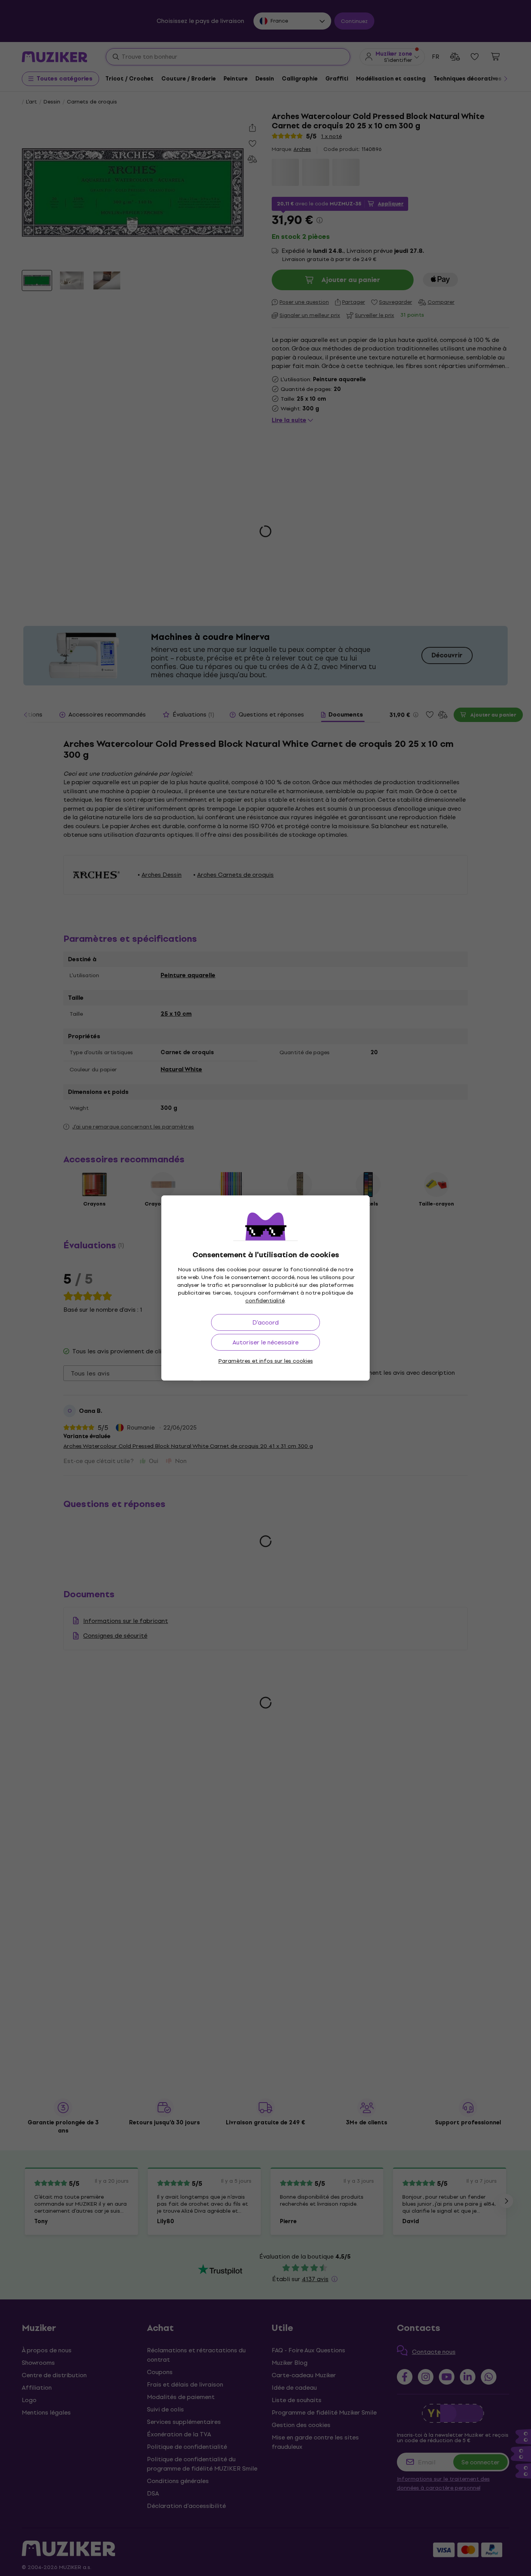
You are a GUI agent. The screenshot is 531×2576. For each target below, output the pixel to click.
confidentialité (265, 1300)
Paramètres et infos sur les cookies (265, 1361)
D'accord (265, 1322)
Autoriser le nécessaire (265, 1342)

→ EXERCISE GOAL
All entries above must be duplicated exactly; please omit any picture they hold.

→ THE ANSWER
You are a GUI agent. The screenshot is 531×2576. For each target below, output the pixel to click.
confidentialité (265, 1300)
Paramètres et infos sur les cookies (265, 1361)
D'accord (265, 1322)
Autoriser le nécessaire (265, 1342)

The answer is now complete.